**Ejercicios propuestos**.
1) Di si cada afirmación concuerda con el fragmento sobre González Prada y responde sí o no, citando textualmente las palabras decisivas. (a) Horas de lucha fue el último libro de ensayos que el autor publicó en vida. (b) El autor veía en el socialismo un instrumento suficientemente eficaz para acabar con el viejo régimen. (c) En Los Parias publicó un centenar de artículos entre 1902 y 1904.
2) Reproduce sin cambios el pasaje del fragmento sobre González Prada que va desde "En verdad, cabe" hasta "en suerte vivir.".

**Fragmento de la página**.

..............................

Los años finales del autor lo muestran intensamente envuelto en la lucha política nacional y defendiendo sus ideas ante un medio cada vez más hostil. Algunos de sus artículos y ensayos tuvieron que aparecer bajo seudónimo; varios salieron en las páginas de Los Parias, un periódico ácrata y defensor de los obreros. Allí publicó, entre 1902 y 1904, un centenar de artículos; algunos figuran en Horas de lucha (Lima, 1908), el último libro de ensayos que publicó en vida, y en Anarquía (Santiago, 1933). Este y todos los demás libros de prosa aparecieron póstumamente: Bajo el oprobio (París, 1933), Propaganda y ataque (Buenos Aires, 1939), El tonel de Diógenes (México, 1945), etc.
En verdad, cabe considerar a este autor una anomalía literaria e intelectual: un caso extraño y extremo que, en su santo ardor de profeta, juez y fiscal, se atrevió a defender hasta lo indefendible, a veces con el irritante sarcasmo de quien combate a enemigos tímidos o cobardes. Estaba poseído por una idea fija, que suele dominar precisamente a los espíritus que se empeñan en tareas superiores: la de que su causa era justa y no debía perder un minuto en tratar de realizarla o al menos difundirla. Cuantos más opositores o escándalos se levantaban en su camino, más convencido estaba él de la rectitud de su destino; sacrificó todo en el altar de sus ideas porque creía que eran capaces de cambiar el mundo en el que le había tocado en suerte vivir.
Hay un sentido apocalíptico en el arte, el pensamiento y la acción de González Prada, un sentimiento del «fin de los tiempos» que lo impulsa a creer que era justo el momento para forjar una nueva realidad humana y social sobre las cenizas de las ideas y organizaciones del presente. Ser un opositor radical a la autoridad burguesa no le bastaba; ni siquiera el socialismo le parecía suficientemente eficaz como instrumento para acabar con el viejo régimen de cosas, pues en el fondo era «opresor y reglamentario» («Socialismo y anarquía»). Era un libertario absoluto, enemigo de Dios, la Iglesia, el ejército, el poder político y del concepto mismo de patria. Era el paradigma del voluntarismo revolucionario, inconmovible en su fe de que la acción directa, inspirada por el pensamiento libre y científico, era el motor de los grandes cambios históricos. Hoy lo llamaríamos, sin vacilar, un extremista.

..............................

**Datos proporcionados**.
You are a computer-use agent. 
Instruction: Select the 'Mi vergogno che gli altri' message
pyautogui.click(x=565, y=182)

..............................

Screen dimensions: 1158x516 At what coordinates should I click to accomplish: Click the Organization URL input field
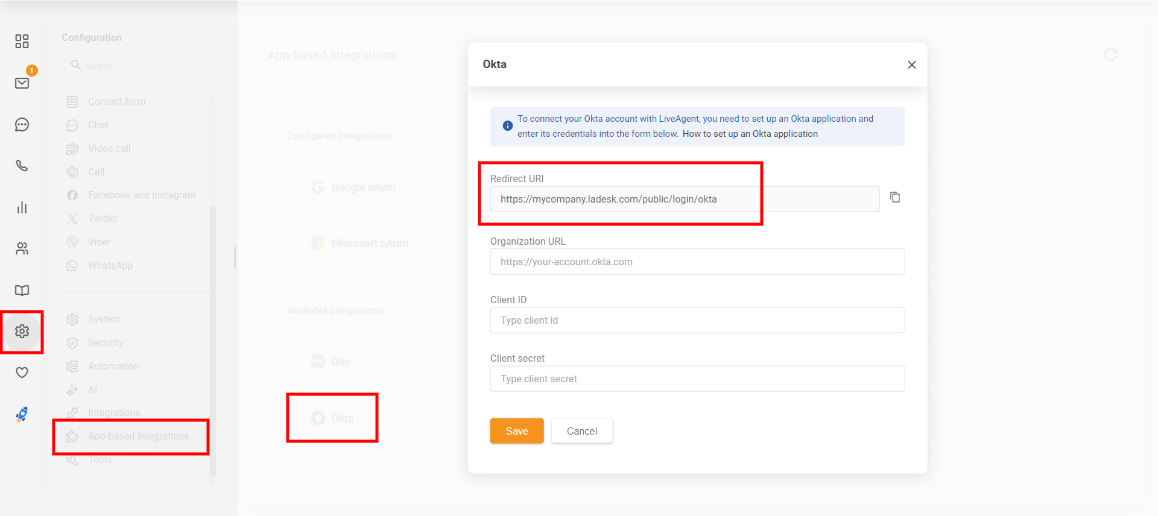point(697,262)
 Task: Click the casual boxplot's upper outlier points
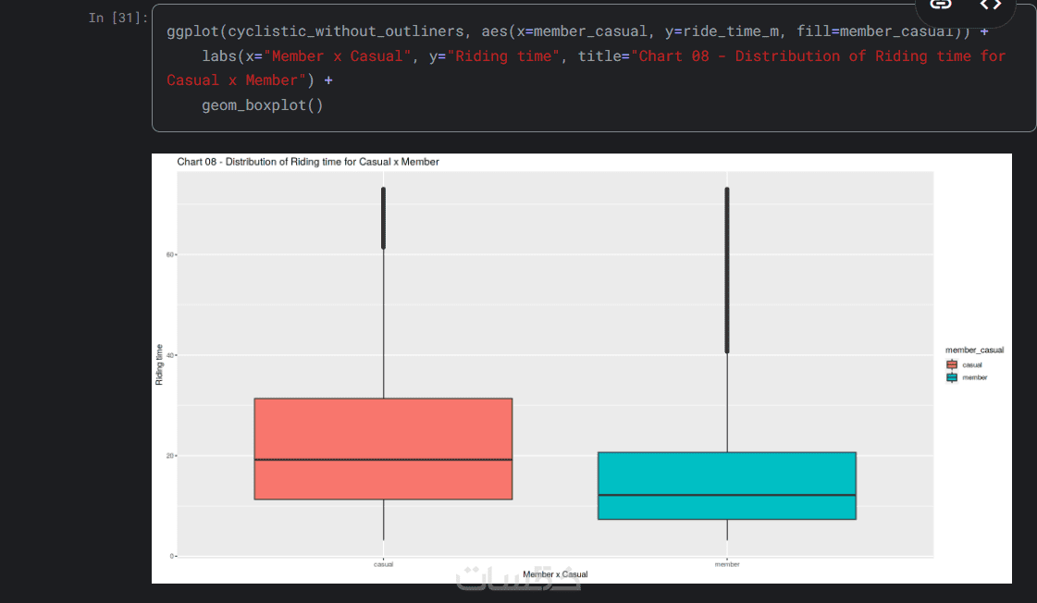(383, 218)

..............................

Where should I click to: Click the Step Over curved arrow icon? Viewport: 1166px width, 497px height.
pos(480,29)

..............................

**Soluciones**.
1)
(a) Sí: «Horas de lucha (Lima, 1908), el último libro de ensayos que publicó en vida».
(b) No: «ni siquiera el socialismo le parecía suficientemente eficaz como instrumento para acabar con el viejo régimen de cosas».
(c) Sí: «Allí publicó, entre 1902 y 1904, un centenar de artículos».

2)
En verdad, cabe considerar a este autor una anomalía literaria e intelectual: un caso extraño y extremo que, en su santo ardor de profeta, juez y fiscal, se atrevió a defender hasta lo indefendible, a veces con el irritante sarcasmo de quien combate a enemigos tímidos o cobardes. Estaba poseído por una idea fija, que suele dominar precisamente a los espíritus que se empeñan en tareas superiores: la de que su causa era justa y no debía perder un minuto en tratar de realizarla o al menos difundirla. Cuantos más opositores o escándalos se levantaban en su camino, más convencido estaba él de la rectitud de su destino; sacrificó todo en el altar de sus ideas porque creía que eran capaces de cambiar el mundo en el que le había tocado en suerte vivir.